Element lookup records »
★ ★ ★
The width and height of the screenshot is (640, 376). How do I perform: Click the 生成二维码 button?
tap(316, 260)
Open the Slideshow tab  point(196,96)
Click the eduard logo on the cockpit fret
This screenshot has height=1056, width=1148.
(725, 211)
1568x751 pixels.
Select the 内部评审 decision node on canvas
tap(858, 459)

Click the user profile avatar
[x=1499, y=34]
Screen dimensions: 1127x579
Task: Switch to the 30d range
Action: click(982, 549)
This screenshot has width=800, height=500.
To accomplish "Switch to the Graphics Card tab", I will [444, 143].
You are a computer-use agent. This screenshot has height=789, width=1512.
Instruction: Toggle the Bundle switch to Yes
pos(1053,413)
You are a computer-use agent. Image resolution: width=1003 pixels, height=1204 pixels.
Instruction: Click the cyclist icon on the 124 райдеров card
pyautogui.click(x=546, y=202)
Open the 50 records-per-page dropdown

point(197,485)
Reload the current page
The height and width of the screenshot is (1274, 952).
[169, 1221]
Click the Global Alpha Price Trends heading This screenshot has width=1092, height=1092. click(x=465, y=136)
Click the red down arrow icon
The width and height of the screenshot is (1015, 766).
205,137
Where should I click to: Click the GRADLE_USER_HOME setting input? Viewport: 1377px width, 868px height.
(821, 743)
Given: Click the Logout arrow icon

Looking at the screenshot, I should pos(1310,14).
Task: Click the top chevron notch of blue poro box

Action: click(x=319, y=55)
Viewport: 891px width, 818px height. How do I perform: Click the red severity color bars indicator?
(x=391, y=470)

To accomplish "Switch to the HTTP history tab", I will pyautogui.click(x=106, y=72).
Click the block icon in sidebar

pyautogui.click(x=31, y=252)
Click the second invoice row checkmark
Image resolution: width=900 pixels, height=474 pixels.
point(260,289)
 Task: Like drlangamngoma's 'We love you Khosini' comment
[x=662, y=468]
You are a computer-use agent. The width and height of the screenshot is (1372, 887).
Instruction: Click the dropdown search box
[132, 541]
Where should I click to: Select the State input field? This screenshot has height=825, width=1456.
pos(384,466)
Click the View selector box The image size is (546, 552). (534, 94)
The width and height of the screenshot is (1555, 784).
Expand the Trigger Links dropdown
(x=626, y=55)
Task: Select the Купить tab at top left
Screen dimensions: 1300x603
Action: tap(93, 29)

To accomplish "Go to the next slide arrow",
★ ★ ★
STATED EXERCISE » Please reproduce every one of the items above word for word, changing nothing.

WRITTEN ANSWER »
The width and height of the screenshot is (640, 376). How do I perform: Click the 生成二维码 button?
tap(316, 260)
Open the Slideshow tab  point(196,96)
Click the eduard logo on the cockpit fret
This screenshot has height=1056, width=1148.
(725, 211)
1568x751 pixels.
Select the 内部评审 decision node on canvas
tap(858, 459)

Click the user profile avatar
[x=1499, y=34]
Screen dimensions: 1127x579
Task: Switch to the 30d range
Action: click(982, 549)
This screenshot has width=800, height=500.
To accomplish "Switch to the Graphics Card tab", I will [444, 143].
You are a computer-use agent. This screenshot has height=789, width=1512.
Instruction: Toggle the Bundle switch to Yes
pos(1053,413)
You are a computer-use agent. Image resolution: width=1003 pixels, height=1204 pixels.
Instruction: Click the cyclist icon on the 124 райдеров card
pyautogui.click(x=546, y=202)
Open the 50 records-per-page dropdown

point(197,485)
Reload the current page
The height and width of the screenshot is (1274, 952).
[169, 1221]
Click the Global Alpha Price Trends heading This screenshot has width=1092, height=1092. click(x=465, y=136)
Click the red down arrow icon
The width and height of the screenshot is (1015, 766).
205,137
Where should I click to: Click the GRADLE_USER_HOME setting input? Viewport: 1377px width, 868px height.
(821, 743)
Given: Click the Logout arrow icon

Looking at the screenshot, I should pos(1310,14).
Task: Click the top chevron notch of blue poro box

Action: click(x=319, y=55)
Viewport: 891px width, 818px height. How do I perform: Click the red severity color bars indicator?
(x=391, y=470)

To accomplish "Switch to the HTTP history tab", I will pyautogui.click(x=106, y=72).
Click the block icon in sidebar

pyautogui.click(x=31, y=252)
Click the second invoice row checkmark
Image resolution: width=900 pixels, height=474 pixels.
point(260,289)
 Task: Like drlangamngoma's 'We love you Khosini' comment
[x=662, y=468]
You are a computer-use agent. The width and height of the screenshot is (1372, 887).
Instruction: Click the dropdown search box
[132, 541]
Where should I click to: Select the State input field? This screenshot has height=825, width=1456.
pos(384,466)
Click the View selector box The image size is (546, 552). (534, 94)
The width and height of the screenshot is (1555, 784).
Expand the Trigger Links dropdown
(x=626, y=55)
Task: Select the Купить tab at top left
Screen dimensions: 1300x603
Action: tap(93, 29)

To accomplish "Go to the next slide arrow",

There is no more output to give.